EXCERPTED DATA:
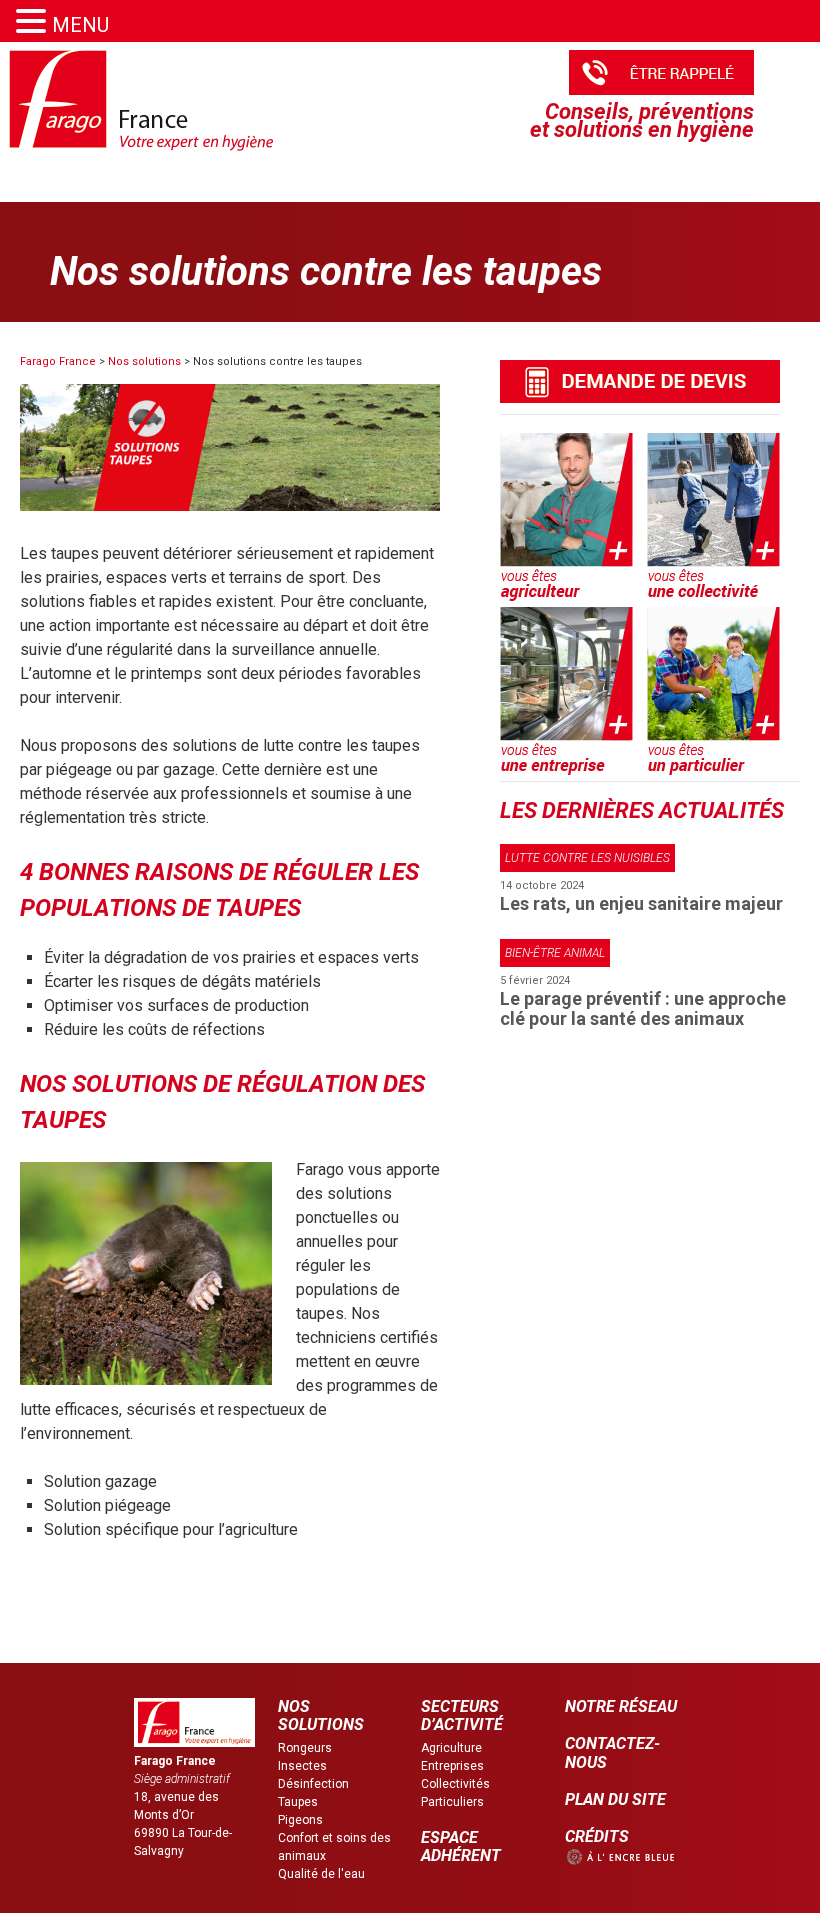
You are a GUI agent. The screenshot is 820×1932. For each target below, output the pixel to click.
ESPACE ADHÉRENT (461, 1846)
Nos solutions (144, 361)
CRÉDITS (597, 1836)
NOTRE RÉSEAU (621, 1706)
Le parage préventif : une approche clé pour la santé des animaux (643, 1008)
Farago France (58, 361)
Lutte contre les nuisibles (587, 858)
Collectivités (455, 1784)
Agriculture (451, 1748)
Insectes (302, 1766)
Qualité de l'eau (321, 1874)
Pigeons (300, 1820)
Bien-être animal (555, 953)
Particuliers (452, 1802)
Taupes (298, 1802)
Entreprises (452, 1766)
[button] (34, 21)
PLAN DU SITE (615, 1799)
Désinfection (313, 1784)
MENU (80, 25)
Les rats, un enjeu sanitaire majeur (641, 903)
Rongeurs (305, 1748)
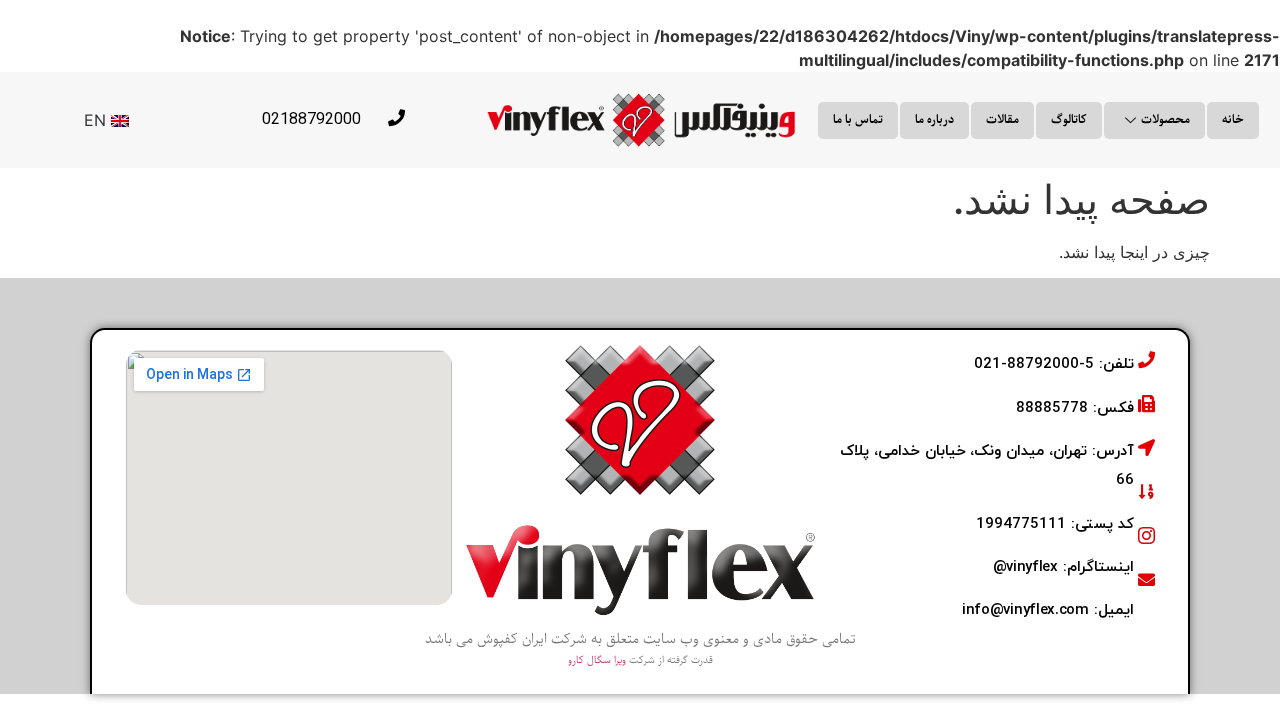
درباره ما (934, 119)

ASSIGNMENT:
From the listing above, the lines starting with the one that has "Lutte contre les nuisibles (587, 858)" and running through the one that has "PLAN DU SITE (615, 1799)" should be copied exactly, ends included.

SOLVED EXERCISE:
Lutte contre les nuisibles (587, 858)
Collectivités (455, 1784)
Agriculture (451, 1748)
Insectes (302, 1766)
Qualité de l'eau (321, 1874)
Pigeons (300, 1820)
Bien-être animal (555, 953)
Particuliers (452, 1802)
Taupes (298, 1802)
Entreprises (452, 1766)
[button] (34, 21)
PLAN DU SITE (615, 1799)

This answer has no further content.